The revolving door of CEOs at South African Airways continues. In many ways this is the same as the story we just saw a few days ago at Kenya Airways, where the CEO resigned as well.

It’s sad, but I don’t think anything will change at South African Airways (or Kenya Airways, or Garuda Indonesia, or Malaysia Airlines, or Alitalia, or…) until the governments get serious about a turnaround plan. It’s either that or liquidation…

  1. @Joe Chivas – not sure what you mean by that. I know Vuyani personally and there is very little negative that anyone has to say about him. Even SAA’s top management are in shock (although maybe not surprised) over the decision – all of the ones I’ve spoken to this morning have been left speechless.

    If Vuyani couldn’t make it work, nobody will be able to. That is simply the reality. He is the first SAA CEO who actually won the trust and backing of the majority of staff for his turnaround plan. Where that will go now, I don’t know.

    As Vuyani noted, 60% of the problems with SAA are the structures for interaction between the management, the board and the Government which don’t allow them to be agile and responsive to market forces. Although a newcomer to aviation, he was politically nimble and a superb organisational manager – that gave him the best chance of solving these structural issues. He also had a fierce personal determination to succeed in this role. If he is throwing in the towel, I really begin to doubt if the SAA issue can ever be truly resolved.

  2. No fleet renewal plans? We will need to relook this when the 6x A350’s start arriving and the A340s are gone.

  3. SAA could survive as a much smaller airline. They have no business trying to compete on any long haul route whatsoever. For example, once United starts EWR-CPT on a state-of-the-art 789, would anyone in their right mind fly SAA? They should keep a handful of old wide bodies for regional routes such as Lagos and Accra, and focus on being a small, nimble domestic and regional airline with a fraction of the cost base. The government is trying to protect jobs at a criminal cost to South African taxpayers.

  4. This is terrible. Very terrifying to watch how one of Africa’s finest and seasoned Airline is sacrificed by politicians.
    Very unfortunate. Can others learn the lesson? Especially, in the continent.

  5. Crazy stuff. I have recently been on the receiving end of the resultant aged fleet and poor service delivery. The headrest fell off in flight and hit me on the back of the head and when I got to my destination my luggage was crushed beyond repair. A sign of things to come?

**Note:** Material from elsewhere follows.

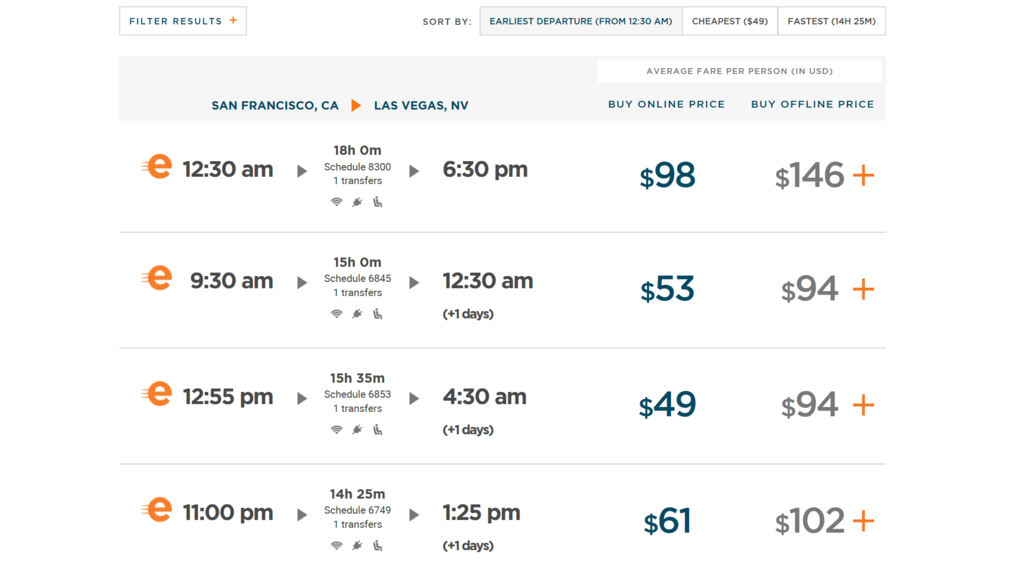Expand the offline price on the 12:55 pm trip
The image size is (1024, 575).
coord(863,405)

    Although proudly South African, commercial sanity and safety considerations need to prevail. Does this mean a move to use another airline? Under the current circumstances this is a harsh and sad reality from SAA once having been a benchmark for service delivery in the airline industry.

  6. @Brett S I seriously doubt anyone except avgeeks books flights based off of aircraft type. I would rather fly an Airbus in economy than a 787

  7. SAA has been steadily declining over the past 15+ years.

    I’ve said it before and I’ll say it again: I avoid SAA at all costs, and I always pay a premium to fly Comair (dba British Airways) for flights intra-South Africa and inter-southern Africa. My travel agent in Cape Town has stopped even pricing out SAA flights, as she knows how much I can’t stand them, and every South African I know detests SAA more than I do.

    I wish them luck, but I am not hopeful in the least that they can ever be profitable.

  8. @Ed A…they will never do it, for if they do, the gravy train comes to a stop and all their “comrades” won’t have a job.